▸ DATA TO USE:

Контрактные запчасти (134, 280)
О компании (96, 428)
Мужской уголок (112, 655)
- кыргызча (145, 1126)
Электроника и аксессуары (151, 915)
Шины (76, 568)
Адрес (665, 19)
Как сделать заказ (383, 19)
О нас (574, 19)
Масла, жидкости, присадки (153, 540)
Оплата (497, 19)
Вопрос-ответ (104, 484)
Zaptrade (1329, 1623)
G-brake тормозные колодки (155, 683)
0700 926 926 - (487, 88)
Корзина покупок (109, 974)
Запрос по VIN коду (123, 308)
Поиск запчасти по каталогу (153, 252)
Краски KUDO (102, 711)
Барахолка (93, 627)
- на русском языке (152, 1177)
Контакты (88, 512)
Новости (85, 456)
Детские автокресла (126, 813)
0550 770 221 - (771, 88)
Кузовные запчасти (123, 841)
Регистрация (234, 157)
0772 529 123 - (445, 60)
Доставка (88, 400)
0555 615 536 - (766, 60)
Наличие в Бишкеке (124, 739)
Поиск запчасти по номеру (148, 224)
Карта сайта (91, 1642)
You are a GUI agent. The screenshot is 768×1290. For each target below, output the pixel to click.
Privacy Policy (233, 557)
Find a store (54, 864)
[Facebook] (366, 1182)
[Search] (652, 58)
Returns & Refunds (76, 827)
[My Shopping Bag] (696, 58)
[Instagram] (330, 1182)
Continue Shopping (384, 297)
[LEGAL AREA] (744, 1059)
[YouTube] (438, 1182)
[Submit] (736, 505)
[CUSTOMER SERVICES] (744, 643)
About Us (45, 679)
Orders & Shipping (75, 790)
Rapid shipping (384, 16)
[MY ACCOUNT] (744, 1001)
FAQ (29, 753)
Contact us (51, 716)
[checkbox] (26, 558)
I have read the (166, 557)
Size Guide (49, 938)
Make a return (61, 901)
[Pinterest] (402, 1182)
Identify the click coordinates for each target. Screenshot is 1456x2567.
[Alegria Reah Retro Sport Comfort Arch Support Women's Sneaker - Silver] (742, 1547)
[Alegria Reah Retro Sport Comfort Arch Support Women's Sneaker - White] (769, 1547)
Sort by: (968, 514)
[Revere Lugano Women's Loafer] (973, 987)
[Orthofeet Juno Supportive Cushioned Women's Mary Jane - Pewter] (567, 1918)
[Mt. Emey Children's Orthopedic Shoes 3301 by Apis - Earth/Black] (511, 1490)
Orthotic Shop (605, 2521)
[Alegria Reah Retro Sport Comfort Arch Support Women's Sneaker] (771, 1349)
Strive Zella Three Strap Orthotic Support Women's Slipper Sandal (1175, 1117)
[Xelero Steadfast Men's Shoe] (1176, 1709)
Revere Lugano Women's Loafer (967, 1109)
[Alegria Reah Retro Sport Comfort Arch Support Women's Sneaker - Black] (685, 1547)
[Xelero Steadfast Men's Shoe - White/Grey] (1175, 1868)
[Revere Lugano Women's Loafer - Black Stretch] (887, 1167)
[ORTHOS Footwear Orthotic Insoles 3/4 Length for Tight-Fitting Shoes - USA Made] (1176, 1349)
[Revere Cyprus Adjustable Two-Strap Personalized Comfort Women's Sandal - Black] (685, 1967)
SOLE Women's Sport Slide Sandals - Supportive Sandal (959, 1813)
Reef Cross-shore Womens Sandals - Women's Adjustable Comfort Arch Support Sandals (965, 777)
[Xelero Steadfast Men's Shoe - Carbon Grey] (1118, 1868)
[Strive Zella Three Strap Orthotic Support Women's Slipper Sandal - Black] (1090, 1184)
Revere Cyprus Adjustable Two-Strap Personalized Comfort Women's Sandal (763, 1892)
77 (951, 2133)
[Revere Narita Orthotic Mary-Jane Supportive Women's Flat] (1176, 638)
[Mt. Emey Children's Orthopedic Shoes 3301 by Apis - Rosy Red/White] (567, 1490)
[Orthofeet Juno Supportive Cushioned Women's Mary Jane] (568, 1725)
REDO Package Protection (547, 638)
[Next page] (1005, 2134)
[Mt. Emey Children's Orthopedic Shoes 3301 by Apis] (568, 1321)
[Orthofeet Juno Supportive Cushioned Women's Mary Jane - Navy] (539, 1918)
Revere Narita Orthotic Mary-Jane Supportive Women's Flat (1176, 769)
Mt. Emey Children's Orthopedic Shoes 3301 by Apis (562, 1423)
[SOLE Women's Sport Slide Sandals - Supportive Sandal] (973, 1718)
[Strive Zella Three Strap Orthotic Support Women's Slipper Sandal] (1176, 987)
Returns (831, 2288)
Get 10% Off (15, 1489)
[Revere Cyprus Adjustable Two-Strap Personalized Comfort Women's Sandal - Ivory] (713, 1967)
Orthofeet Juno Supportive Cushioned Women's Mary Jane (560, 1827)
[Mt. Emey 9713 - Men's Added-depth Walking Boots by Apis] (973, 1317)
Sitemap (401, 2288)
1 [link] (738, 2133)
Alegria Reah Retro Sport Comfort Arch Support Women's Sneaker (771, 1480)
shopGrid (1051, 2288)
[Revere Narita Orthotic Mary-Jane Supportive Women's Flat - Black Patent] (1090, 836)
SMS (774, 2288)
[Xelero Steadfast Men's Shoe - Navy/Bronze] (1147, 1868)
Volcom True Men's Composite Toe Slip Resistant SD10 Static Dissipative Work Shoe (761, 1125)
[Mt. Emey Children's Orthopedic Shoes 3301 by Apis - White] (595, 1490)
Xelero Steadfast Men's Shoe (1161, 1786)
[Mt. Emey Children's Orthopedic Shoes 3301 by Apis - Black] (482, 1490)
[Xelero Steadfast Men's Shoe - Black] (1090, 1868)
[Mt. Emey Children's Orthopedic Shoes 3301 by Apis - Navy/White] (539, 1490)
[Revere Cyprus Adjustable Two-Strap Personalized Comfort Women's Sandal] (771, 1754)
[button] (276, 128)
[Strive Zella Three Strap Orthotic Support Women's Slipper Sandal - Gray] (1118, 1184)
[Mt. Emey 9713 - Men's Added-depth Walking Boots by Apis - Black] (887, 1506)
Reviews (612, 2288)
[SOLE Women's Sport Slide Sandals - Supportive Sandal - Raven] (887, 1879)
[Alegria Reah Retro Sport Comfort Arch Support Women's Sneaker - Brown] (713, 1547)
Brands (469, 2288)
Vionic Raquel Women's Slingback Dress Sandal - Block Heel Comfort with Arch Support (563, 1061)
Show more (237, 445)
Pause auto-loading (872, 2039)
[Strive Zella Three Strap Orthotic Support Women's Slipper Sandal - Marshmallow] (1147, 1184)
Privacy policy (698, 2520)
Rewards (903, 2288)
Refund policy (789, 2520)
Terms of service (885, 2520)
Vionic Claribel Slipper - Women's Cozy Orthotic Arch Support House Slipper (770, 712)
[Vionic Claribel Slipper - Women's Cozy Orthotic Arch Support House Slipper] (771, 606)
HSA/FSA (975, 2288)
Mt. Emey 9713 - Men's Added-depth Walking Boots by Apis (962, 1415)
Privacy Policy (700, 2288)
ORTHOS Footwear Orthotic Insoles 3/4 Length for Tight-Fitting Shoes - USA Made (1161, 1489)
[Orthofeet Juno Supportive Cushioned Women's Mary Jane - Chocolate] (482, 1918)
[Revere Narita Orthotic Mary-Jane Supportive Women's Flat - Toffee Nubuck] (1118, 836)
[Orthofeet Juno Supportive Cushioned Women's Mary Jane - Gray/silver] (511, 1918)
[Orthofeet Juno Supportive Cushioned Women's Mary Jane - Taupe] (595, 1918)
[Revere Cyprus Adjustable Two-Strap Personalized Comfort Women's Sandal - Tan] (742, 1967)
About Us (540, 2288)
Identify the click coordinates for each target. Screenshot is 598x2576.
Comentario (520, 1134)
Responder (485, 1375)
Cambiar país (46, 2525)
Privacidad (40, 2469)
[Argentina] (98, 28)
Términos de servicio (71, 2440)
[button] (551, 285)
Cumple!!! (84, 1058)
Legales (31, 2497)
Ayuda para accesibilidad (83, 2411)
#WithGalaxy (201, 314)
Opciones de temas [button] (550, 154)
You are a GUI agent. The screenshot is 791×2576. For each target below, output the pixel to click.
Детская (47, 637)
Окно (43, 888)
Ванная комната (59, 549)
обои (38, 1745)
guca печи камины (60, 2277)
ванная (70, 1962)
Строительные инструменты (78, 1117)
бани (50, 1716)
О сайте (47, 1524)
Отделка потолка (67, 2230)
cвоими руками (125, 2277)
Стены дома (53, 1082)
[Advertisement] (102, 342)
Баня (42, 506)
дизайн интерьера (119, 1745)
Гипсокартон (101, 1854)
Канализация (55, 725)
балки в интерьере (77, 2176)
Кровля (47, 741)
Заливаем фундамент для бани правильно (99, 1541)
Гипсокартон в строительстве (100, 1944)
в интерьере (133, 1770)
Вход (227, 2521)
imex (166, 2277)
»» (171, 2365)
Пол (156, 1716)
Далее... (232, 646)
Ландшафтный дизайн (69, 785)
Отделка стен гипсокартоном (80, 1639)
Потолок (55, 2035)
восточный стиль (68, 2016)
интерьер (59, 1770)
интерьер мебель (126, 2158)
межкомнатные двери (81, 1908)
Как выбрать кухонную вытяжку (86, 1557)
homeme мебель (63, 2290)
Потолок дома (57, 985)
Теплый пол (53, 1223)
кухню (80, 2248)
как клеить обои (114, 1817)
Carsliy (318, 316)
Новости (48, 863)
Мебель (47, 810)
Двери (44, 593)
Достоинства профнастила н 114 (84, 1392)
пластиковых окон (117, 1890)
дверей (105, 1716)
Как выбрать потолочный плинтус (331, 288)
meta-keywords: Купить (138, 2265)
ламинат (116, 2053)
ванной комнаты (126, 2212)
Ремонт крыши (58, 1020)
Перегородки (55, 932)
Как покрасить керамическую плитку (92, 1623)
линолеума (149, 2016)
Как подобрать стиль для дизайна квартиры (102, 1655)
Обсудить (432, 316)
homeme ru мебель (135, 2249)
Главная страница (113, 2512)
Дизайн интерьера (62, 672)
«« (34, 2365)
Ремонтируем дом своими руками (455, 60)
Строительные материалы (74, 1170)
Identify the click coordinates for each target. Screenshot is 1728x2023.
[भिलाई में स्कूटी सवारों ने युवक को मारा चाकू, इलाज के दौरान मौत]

▸ EXERCISE AIM: In the data above, find the line that contains "Как выбрать кухонную вытяжку (86, 1557)" and the line that contains "Строительные материалы (74, 1170)". Repeat exactly those lines and every line between them, and only those.

▸ EXPECTED ANSWER:
Как выбрать кухонную вытяжку (86, 1557)
homeme мебель (63, 2290)
Потолок дома (57, 985)
Теплый пол (53, 1223)
кухню (80, 2248)
как клеить обои (114, 1817)
Carsliy (318, 316)
Новости (48, 863)
Мебель (47, 810)
Двери (44, 593)
Достоинства профнастила н 114 (84, 1392)
пластиковых окон (117, 1890)
дверей (105, 1716)
Как выбрать потолочный плинтус (331, 288)
meta-keywords: Купить (138, 2265)
ламинат (116, 2053)
ванной комнаты (126, 2212)
Ремонт крыши (58, 1020)
Перегородки (55, 932)
Как покрасить керамическую плитку (92, 1623)
линолеума (149, 2016)
Как подобрать стиль для дизайна квартиры (102, 1655)
Обсудить (432, 316)
homeme ru мебель (135, 2249)
Главная страница (113, 2512)
Дизайн интерьера (62, 672)
«« (34, 2365)
Ремонтируем дом своими руками (455, 60)
Строительные материалы (74, 1170)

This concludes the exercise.